= Tarefa proposta =
Cite, sem alterações, o trecho do texto sobre a crise da poesia que começa nas palavras "Não vamos confundir" e vai até as palavras "(e quanto) lemos.", inclusive.

= Trecho selecionado =

________________

Não vamos confundir as coisas, por questão de método, dividamos as questões. Assim, a) a ausência dos leitores no mundo hodierno; b) A crise da poesia; c) poesia: uma esperança que não quer se apagar. Vamos, pois, ao simples abc, em meio à complexidade de um mundo cheio de algoritmos que querem determinar o que (e quanto) lemos.
Como pressuposto a falar de uma crise, lembremo-nos sempre de que o conhecimento está na gênese da Poesia, digo, repetindo Temístocles Linhares[ii] ao analisar a obra de José Guilherme Merquior (A astúcia da mimese, 1972), a respeito da análise que este fazia da poesia do pernambucano João Cabral de Melo Neto:
“O conhecimento, no caso, é existência e a existência é conhecimento. E a poesia é a voz da existência, como no nosso poeta. Para que melhor justificação que essa? A poesia como estudo de sua própria essência, a poesia como conhecimento, como uma espécie de operação sobre o tempo e sobre o espaço, uma manipulação do tempo e do espaço, chegando mesmo à criação de um tempo que não seja mais o tempo...”
Em poetas que exercem a imitação da realidade, como o fez João Cabral, isso é muito importante, e vem se repetindo para poetas que herdaram e deram continuidade à vertente dessa capacidade de “adesão ao primado da realidade objetiva, identificada como o universo social em suas relações concretas...sem filosofia transcendentalista. ”

________________

= Segmento do material =
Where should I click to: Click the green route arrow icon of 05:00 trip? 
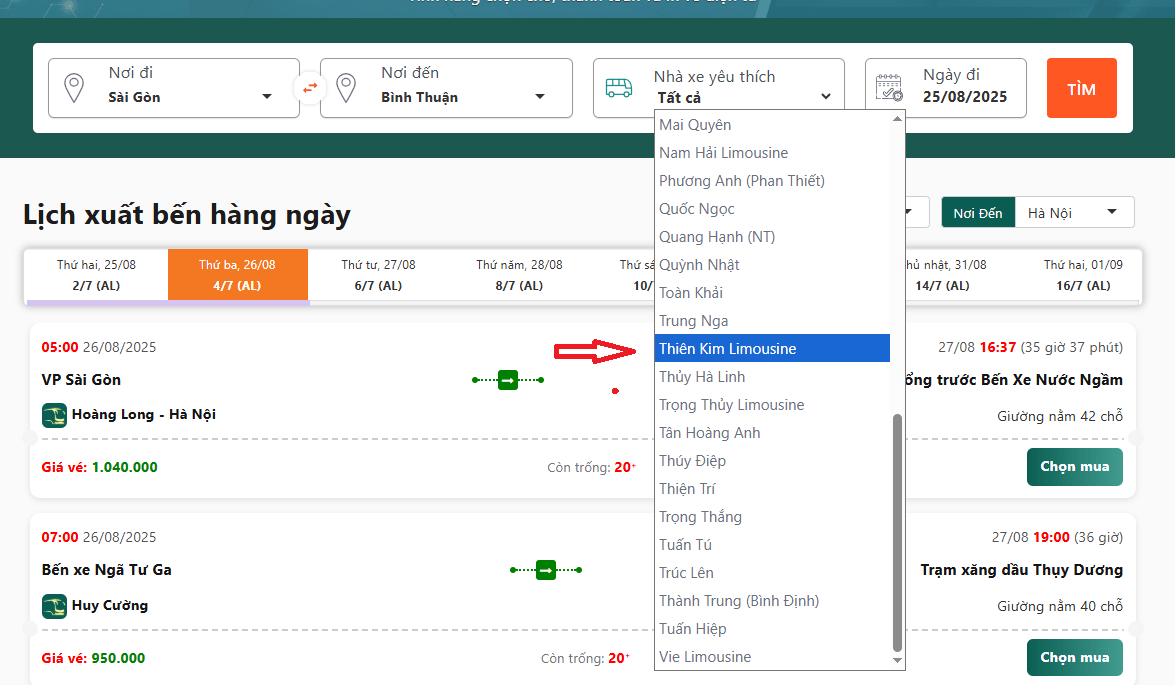pyautogui.click(x=508, y=380)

________________

= Resolução a seguir =
Não vamos confundir as coisas, por questão de método, dividamos as questões. Assim, a) a ausência dos leitores no mundo hodierno; b) A crise da poesia; c) poesia: uma esperança que não quer se apagar. Vamos, pois, ao simples abc, em meio à complexidade de um mundo cheio de algoritmos que querem determinar o que (e quanto) lemos.